The authors studied how robots can better follow specific rules or instructions when deciding what actions to take. They improved a method that helps robots plan actions by using a separate model to check if the robot's planned behavior meets those rules, then adjusting the plan accordingly without needing to retrain the robot. This made the robot follow the rules much more closely while still completing its tasks successfully. Their approach works faster and more simply than previous methods that combined action and future state predictions.

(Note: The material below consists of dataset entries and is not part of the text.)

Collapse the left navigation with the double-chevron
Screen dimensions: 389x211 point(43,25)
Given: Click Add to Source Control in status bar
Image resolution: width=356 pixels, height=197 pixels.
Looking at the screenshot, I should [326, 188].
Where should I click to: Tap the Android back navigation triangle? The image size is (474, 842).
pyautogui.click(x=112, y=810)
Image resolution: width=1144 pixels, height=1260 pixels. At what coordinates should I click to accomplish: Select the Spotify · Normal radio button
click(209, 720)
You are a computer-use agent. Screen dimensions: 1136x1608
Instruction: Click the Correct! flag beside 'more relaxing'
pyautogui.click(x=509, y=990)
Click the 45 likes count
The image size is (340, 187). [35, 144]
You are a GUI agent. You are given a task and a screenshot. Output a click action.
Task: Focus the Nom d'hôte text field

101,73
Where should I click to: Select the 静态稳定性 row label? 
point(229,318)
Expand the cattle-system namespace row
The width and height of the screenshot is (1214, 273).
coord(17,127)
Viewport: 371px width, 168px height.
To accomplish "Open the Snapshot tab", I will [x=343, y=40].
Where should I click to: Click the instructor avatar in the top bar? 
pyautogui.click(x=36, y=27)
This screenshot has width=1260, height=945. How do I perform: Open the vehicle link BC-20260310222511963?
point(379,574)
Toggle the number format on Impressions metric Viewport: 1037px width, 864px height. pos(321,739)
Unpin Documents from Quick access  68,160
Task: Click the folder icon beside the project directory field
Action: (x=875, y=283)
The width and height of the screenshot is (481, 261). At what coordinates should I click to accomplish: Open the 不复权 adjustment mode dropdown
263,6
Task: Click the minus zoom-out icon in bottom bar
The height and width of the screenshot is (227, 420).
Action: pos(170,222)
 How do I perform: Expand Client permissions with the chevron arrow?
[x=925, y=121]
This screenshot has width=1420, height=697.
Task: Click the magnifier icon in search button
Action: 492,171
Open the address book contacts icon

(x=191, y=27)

diffusion policiesrobot behaviorSignal Temporal Logic (STL)world modelaction planningconstraint satisfactiongradient guidanceRobomimictask performance
Authors
Moritz Zoellner, Anastasios Manganaris, Rohan Paleja
Abstract
Diffusion policies enable multimodal robot behavior but offer limited ability to choose among behavior modes at inference time, even though such control is desirable in human-robot settings. Prior solutions to this lack of control have utilized Signal Temporal Logic (STL) to express human intentions and provide corresponding guidance for diffusion policy inference. However, these approaches can only guide diffusion policies that jointly generate future actions and states, increasing both complexity and runtime. We propose a novel guidance method for action-only diffusion policies that uses a separate learned world model to enable differentiable evaluation of STL robustness, with its gradient then injected into the diffusion process. This steers behavior toward constraint satisfaction without retraining, improving constraint adherence while preserving task performance. On the Can Transport task from Robomimic, our method maintains 100% task success while reducing constraint violations from over 80% for baseline methods to 4%. We also discuss extensions toward improved robustness and more complex constraints.